Lungs Lung metastases develop from cancer cells that spread from another cancerous tumor in the body, usually through the bloodstream or through the lymphatic system. Bladder, breast, colon, kidney, and prostate cancer can be the source of the metastatic lesion/tumor in the lung, CyberKnife technology tracks breathing, correcting for tumor movement during the treatment which allows treatment only to the tumor target, minimizing exposure to the surrounding healthy lung tissues and critical anatomy and causing fewer, if any, side effects. Patients are able to breathe normally and relax comfortably throughout the treatment.

Liver Liver metastases develop when a cancerous tumor from another part of the body spreads to the liver through the bloodstream. Common sources of metastases in the liver include colorectal, breast, esophageal, lung, pancreatic, and stomach cancer, though almost any cancer has the ability to spread to the liver. CyberKnife technology allows for real-time tracking of liver tumor motion, adjusting for movement during the treatment. CyberKnife’s ability to treat tumors with precisely focused radiation offers an important advantage for liver cancer patients. Accurate to within less than a millimeter, radiosurgery has minimal effect on surrounding healthy tissue. This level of accuracy enables doctors to target metastatic lesions in the liver with high-dose radiation. CyberKnife is given in five or less treatments over several days compared to 30-40 treatments over several weeks needed for standard radiation.

Bones Bones are another common site for metastases, which occur when cancer cells from a primary cancer spread to the bone. Metastases can form small holes in the affected bone, which weaken the bone and increase the risk of fractures and other issues. Prostate, breast, and lung cancers are the most common sources of bone metastases, though almost any cancer has the ability to spread to the bones. CyberKnife is a non-surgical option for treating bone metastases and spinal tumors delivering targeted high-dose radiation to cancer cells while minimizing exposure to healthy tissue. Treatment is delivered in one to five sessions and no overnight hospital stay is required. While healthy tissue can be damaged with conventional radiation therapy for bone metastases, radiosurgery with CyberKnife spares normal tissue, which is particularly important when treating spinal metastases close to a critical structure, such as the spinal cord. CyberKnife radiosurgery has been shown to control tumor growth and provide pain relief.

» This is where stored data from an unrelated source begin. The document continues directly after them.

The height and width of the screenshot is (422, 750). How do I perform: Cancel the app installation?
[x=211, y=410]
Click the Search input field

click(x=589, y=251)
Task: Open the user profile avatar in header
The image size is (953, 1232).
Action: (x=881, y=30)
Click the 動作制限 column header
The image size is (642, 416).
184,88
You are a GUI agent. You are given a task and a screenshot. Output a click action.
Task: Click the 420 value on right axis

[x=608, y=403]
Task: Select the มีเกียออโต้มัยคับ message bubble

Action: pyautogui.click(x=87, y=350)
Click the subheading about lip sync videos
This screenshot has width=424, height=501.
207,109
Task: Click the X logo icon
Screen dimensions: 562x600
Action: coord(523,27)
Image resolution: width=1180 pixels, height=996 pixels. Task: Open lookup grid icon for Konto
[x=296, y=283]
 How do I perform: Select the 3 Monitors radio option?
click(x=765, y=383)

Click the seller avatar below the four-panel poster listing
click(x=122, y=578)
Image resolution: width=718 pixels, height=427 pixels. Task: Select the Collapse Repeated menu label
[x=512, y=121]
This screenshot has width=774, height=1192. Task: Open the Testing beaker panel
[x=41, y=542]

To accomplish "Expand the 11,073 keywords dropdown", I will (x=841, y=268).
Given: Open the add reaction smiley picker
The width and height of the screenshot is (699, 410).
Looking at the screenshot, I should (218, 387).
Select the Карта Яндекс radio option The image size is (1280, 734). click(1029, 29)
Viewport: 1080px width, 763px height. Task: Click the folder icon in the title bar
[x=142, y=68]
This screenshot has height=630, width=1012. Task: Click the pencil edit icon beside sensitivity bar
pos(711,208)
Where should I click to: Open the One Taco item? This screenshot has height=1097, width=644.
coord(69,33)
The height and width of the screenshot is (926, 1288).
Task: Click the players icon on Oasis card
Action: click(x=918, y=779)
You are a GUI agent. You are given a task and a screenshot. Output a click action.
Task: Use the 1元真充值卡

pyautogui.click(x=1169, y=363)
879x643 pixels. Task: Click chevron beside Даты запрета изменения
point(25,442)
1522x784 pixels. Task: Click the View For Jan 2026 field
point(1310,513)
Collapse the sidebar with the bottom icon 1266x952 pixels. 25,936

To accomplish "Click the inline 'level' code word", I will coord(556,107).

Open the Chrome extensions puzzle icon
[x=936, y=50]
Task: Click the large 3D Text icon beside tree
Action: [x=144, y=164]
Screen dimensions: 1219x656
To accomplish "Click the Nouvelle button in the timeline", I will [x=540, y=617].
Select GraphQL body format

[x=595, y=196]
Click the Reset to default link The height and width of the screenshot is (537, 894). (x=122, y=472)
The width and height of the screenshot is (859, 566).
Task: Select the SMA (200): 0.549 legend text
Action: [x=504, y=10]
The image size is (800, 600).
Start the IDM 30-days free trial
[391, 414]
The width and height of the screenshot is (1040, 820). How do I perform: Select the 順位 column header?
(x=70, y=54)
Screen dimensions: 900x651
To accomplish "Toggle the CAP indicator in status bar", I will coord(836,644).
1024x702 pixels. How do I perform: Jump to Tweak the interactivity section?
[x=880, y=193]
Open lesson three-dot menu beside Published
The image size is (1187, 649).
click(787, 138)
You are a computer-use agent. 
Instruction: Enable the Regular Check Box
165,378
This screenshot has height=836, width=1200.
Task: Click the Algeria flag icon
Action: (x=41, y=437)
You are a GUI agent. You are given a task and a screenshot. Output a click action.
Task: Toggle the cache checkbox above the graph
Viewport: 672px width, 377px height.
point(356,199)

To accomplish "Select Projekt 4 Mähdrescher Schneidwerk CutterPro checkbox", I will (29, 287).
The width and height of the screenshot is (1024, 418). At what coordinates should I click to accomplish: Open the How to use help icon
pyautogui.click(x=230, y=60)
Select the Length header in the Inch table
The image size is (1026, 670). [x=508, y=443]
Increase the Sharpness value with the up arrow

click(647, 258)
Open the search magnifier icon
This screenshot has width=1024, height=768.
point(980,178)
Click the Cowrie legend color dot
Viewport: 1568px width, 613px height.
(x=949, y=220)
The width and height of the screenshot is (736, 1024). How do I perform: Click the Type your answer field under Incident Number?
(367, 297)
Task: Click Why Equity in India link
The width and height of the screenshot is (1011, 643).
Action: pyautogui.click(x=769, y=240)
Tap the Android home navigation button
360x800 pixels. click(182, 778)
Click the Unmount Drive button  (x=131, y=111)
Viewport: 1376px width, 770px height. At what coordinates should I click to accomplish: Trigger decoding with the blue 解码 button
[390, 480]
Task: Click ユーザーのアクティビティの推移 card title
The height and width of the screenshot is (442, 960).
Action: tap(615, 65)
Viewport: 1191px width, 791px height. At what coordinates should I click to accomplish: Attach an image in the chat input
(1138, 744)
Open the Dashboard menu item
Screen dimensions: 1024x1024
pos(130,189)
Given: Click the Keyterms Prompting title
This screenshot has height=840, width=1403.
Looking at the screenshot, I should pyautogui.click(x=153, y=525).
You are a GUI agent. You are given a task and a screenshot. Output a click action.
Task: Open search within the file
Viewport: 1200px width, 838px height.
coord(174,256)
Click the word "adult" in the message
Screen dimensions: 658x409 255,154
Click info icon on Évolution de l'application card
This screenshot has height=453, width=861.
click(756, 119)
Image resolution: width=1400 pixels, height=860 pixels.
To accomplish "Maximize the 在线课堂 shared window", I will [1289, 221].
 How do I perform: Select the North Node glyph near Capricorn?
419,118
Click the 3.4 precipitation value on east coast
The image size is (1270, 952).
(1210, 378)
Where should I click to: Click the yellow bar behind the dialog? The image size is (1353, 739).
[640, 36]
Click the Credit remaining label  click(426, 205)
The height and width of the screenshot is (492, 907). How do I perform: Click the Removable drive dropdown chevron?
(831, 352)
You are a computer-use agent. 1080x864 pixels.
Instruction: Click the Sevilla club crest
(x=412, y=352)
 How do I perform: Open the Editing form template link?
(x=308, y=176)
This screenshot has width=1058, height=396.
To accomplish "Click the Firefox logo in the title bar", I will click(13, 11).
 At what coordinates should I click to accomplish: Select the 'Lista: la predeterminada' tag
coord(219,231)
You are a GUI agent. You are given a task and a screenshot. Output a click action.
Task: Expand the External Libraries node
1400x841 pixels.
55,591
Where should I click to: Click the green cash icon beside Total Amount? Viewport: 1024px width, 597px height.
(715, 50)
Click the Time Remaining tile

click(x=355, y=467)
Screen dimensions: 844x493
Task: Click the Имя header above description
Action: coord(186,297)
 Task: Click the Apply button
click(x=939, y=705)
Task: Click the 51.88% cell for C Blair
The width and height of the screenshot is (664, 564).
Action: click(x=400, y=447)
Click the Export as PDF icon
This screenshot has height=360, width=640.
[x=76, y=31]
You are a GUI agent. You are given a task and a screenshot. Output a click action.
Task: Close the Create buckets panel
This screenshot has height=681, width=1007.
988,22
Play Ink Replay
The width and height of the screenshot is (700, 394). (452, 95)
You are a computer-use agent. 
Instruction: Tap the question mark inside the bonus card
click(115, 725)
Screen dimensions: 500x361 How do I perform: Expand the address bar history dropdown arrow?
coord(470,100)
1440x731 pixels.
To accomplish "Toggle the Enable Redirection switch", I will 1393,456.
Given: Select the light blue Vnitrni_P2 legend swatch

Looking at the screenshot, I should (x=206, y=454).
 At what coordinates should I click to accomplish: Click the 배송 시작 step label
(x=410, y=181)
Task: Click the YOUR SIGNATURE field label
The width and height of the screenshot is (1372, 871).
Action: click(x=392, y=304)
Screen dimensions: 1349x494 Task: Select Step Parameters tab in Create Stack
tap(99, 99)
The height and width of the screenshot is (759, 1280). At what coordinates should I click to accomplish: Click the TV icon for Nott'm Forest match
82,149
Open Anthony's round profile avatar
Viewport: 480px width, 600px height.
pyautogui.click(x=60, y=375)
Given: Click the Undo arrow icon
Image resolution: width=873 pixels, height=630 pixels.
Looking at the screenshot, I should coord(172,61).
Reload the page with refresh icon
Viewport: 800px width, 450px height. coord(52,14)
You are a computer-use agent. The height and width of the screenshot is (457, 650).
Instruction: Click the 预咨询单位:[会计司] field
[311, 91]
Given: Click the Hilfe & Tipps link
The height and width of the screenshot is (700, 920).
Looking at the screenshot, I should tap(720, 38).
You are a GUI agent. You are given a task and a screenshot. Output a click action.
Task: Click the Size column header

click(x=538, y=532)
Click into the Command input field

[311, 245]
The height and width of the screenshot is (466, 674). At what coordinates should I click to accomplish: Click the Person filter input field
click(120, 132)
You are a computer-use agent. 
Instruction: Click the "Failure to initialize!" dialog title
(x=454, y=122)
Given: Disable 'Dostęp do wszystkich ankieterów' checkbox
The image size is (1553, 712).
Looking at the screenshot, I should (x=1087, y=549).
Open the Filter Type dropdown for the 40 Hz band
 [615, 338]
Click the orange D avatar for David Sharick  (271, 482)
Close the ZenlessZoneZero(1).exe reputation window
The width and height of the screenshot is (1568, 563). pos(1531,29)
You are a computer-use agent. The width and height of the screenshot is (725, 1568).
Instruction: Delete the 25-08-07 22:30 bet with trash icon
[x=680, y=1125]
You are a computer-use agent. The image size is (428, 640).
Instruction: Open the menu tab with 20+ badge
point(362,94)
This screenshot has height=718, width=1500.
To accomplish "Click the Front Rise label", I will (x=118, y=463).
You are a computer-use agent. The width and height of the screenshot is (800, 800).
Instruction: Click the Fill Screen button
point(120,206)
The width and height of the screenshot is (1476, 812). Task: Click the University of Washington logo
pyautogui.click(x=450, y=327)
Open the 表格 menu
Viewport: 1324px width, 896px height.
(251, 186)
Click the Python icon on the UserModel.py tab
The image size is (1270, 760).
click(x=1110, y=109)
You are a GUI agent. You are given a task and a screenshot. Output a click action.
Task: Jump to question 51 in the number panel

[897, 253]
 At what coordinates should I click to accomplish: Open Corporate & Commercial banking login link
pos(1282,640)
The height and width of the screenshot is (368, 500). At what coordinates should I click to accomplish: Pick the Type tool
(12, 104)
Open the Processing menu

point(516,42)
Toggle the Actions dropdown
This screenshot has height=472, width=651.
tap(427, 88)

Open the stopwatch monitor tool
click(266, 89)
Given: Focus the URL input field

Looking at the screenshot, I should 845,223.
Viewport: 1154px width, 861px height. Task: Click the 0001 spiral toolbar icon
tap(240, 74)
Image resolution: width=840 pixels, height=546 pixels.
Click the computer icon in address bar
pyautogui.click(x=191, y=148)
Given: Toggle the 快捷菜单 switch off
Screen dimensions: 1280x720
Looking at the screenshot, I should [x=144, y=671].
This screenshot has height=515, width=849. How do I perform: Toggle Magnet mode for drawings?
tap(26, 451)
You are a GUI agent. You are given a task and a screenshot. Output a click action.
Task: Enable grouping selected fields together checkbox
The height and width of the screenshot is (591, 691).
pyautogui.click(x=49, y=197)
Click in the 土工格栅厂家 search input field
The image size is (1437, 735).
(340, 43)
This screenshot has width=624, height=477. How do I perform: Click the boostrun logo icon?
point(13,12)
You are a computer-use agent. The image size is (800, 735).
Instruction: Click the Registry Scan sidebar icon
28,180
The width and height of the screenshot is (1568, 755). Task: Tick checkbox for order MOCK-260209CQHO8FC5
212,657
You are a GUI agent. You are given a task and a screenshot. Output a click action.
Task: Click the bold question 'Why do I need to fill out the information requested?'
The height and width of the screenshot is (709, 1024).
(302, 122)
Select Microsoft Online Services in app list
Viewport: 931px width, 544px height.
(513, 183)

How effective is CyberKnife?

As numerous clinical studies show, CyberKnife offers an effective treatment option for metastases with an extremely low likelihood of side effects. CyberKnife is a good alternative to surgery and conventional radiation therapy. Patients with complex tumors and those seeking non-invasive ways to treat recurring cancer and metastatic tumors benefit from CyberKnife Treatment.